Reactive forms have always been a key part of the Angular ecosystem. In version 14, they’ve received a huge developer experience update with the ability to strongly type the form.
Angular provides two different options for dealing with form-based user input: Template-Driven Forms and Reactive Forms.
Template-Driven Forms are a simple directive binding between a form control and a property in a component. Something like:
public firstName: string;
public lastName: string;
and
<label>First Name: </label><input type="text" [(ngModel)]="firstName" />
<label>Last Name: </label><input type="text" [(ngModel)]="lastName" />
This is obviously very simple to set up, but it’s equally limiting.
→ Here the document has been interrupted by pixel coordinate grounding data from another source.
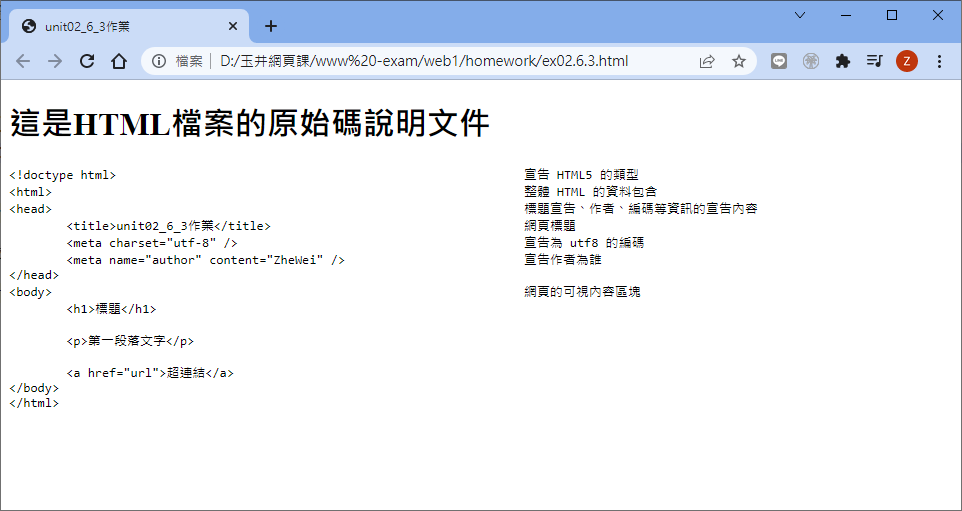Screen dimensions: 962x511
Task: Open Chrome's three-dot menu
Action: click(939, 61)
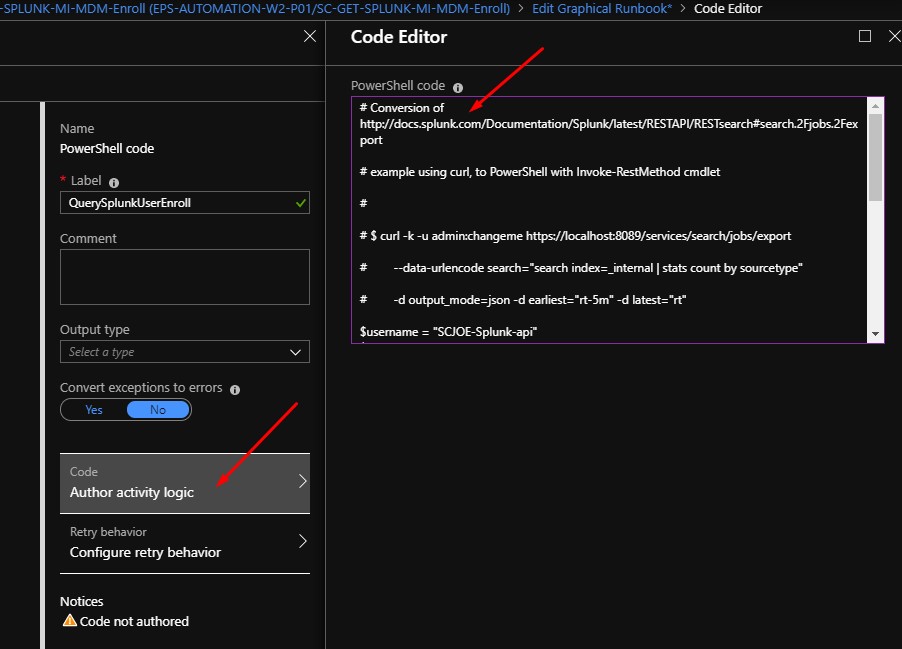Close the Code Editor pane
Screen dimensions: 902x649
895,35
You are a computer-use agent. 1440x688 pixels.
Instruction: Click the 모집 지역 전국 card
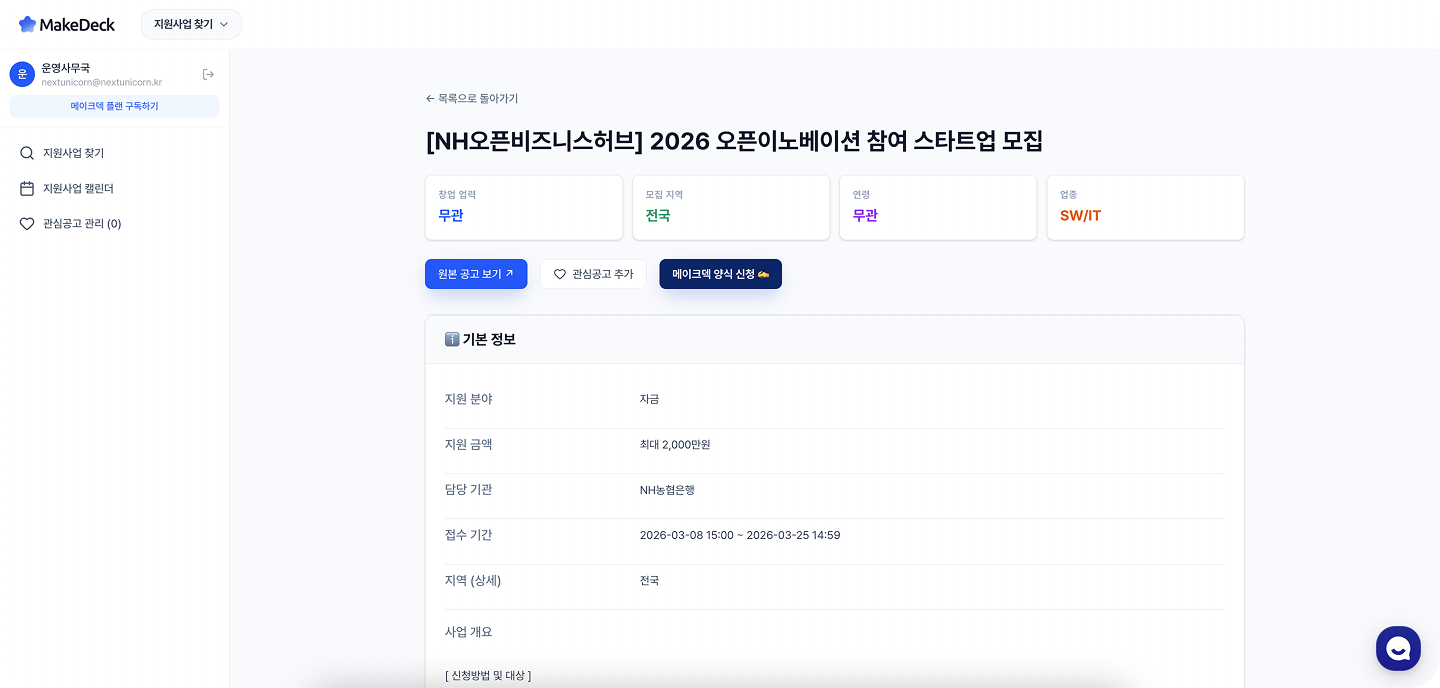tap(731, 207)
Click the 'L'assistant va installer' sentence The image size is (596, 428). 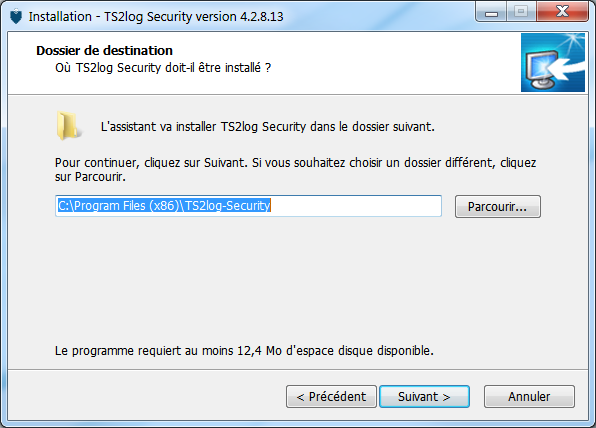[268, 127]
If I want to tie into when either of these values changed, I would likely need to manually tie the event to a method. Then, if I wanted to validate that data, I would need to write my own methods to do that as well as to modify available behavior based on that validation.
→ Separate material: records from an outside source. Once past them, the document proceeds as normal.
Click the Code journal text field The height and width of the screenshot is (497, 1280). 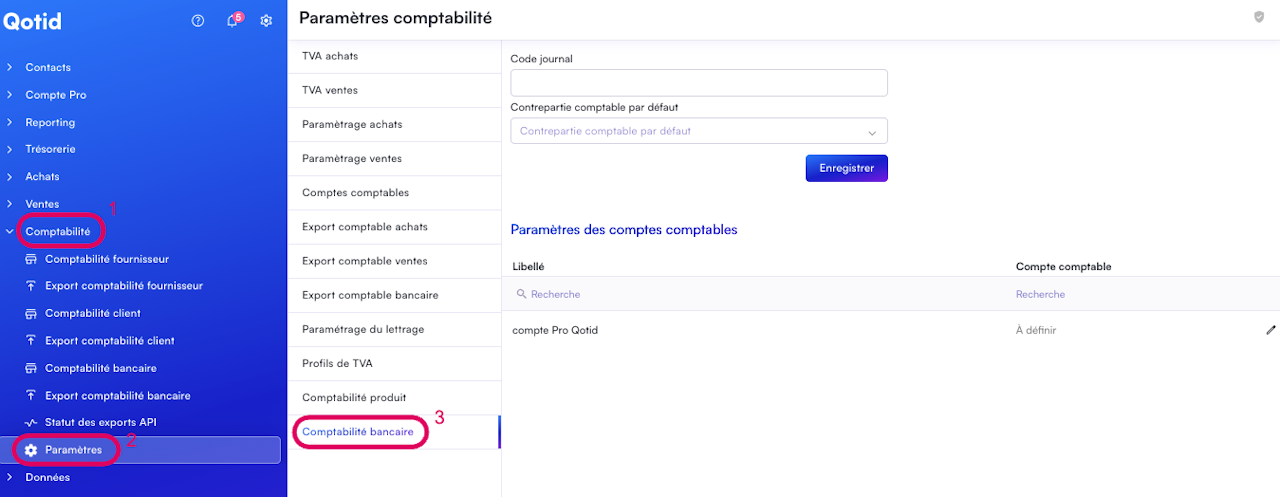click(698, 83)
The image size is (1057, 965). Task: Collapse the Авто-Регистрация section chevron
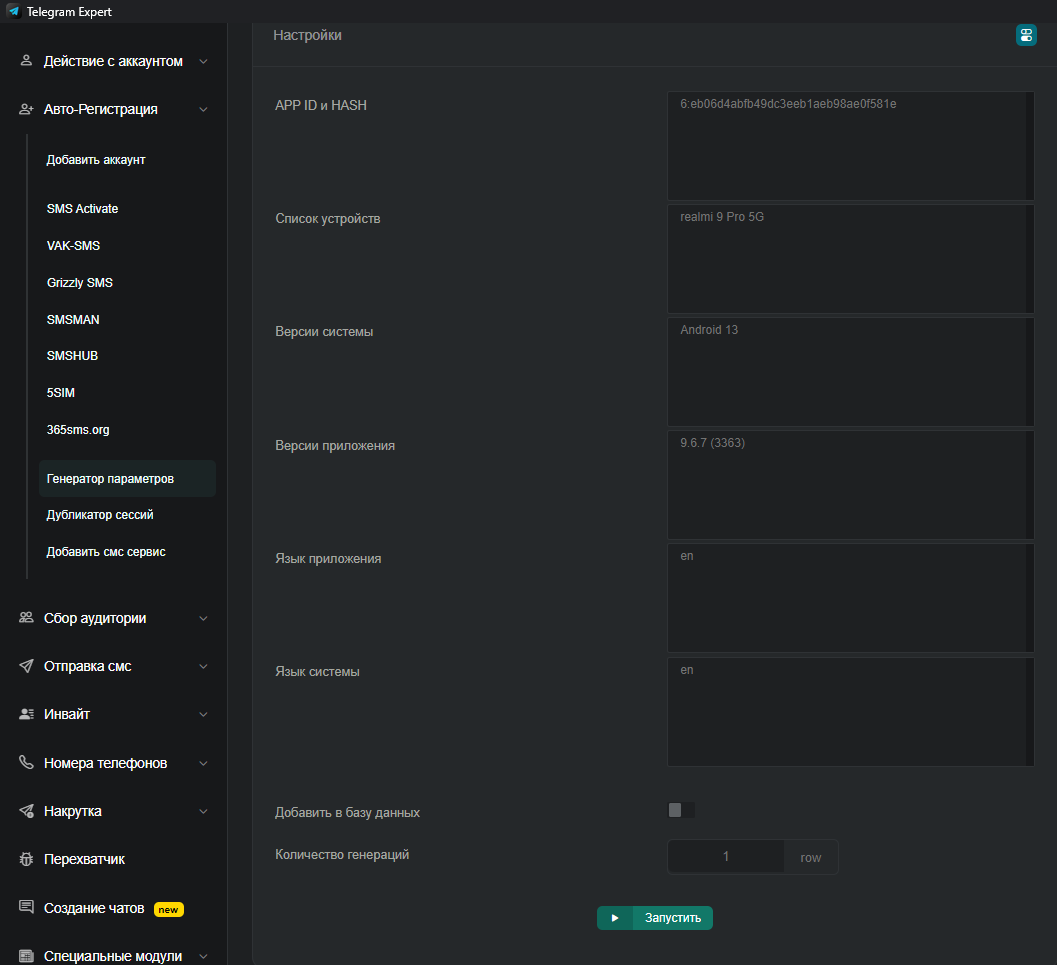(x=203, y=109)
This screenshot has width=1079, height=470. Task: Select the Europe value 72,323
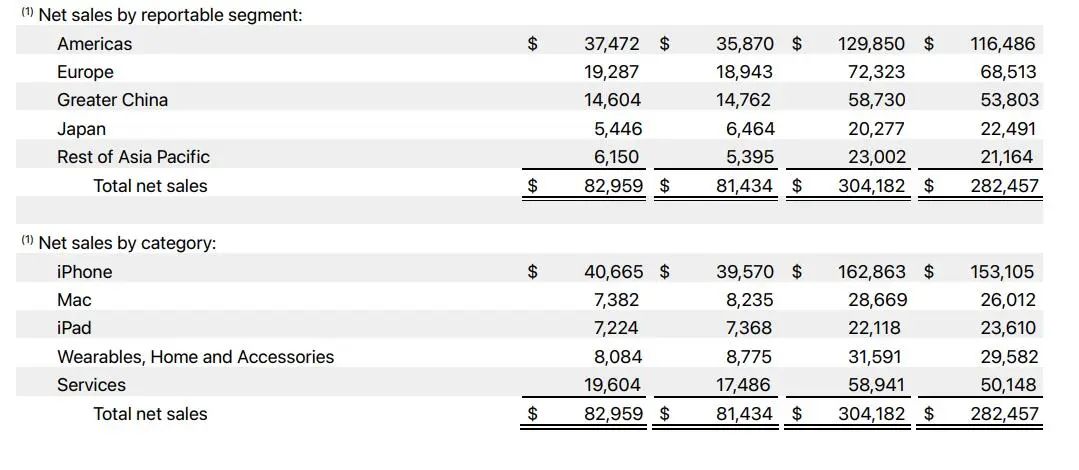[874, 72]
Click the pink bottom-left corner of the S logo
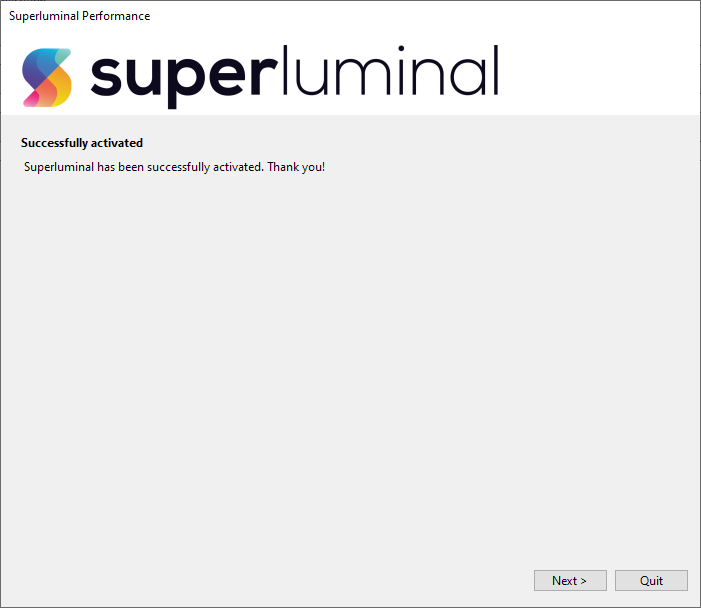 (x=30, y=98)
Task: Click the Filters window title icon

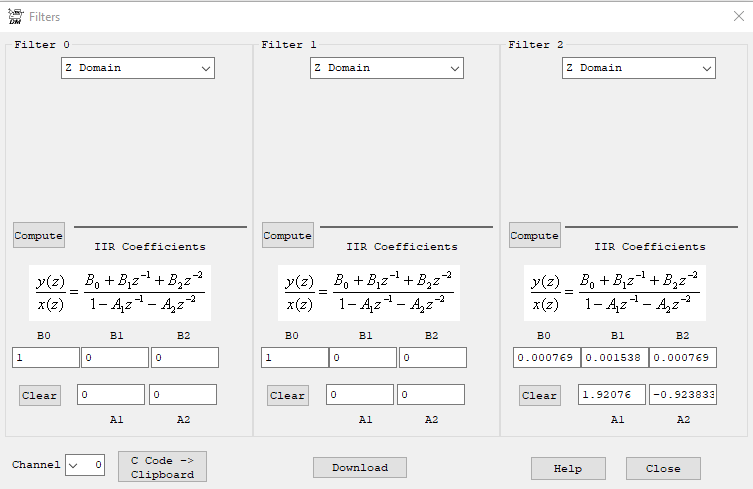Action: coord(15,16)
Reactive Forms are generally preferred over Template-Driven forms because they allow you to programatically structure your form, provide full event-driven support through RxJs observables, validate individual fields or combinations of fields with built-in validators or with your own synchronous or asynchronous validators, and allow you to build complex forms easily.
One of the most common ways to set up a simple reactive form is by injecting a FormBuilder
instance into a component via the constructor, and then using it to build your form group:
public addressForm: = this.formBuilder.group({
firstName: [''],
lastName: [''],
address1: [''],
address2: [''],
city: [''],
state: [''],
zip: ['']
});
constructor(private formBuilder: FormBuilder) { }
Then, in the template for the component, you can create a form whose inputs will utilize the form group you just created.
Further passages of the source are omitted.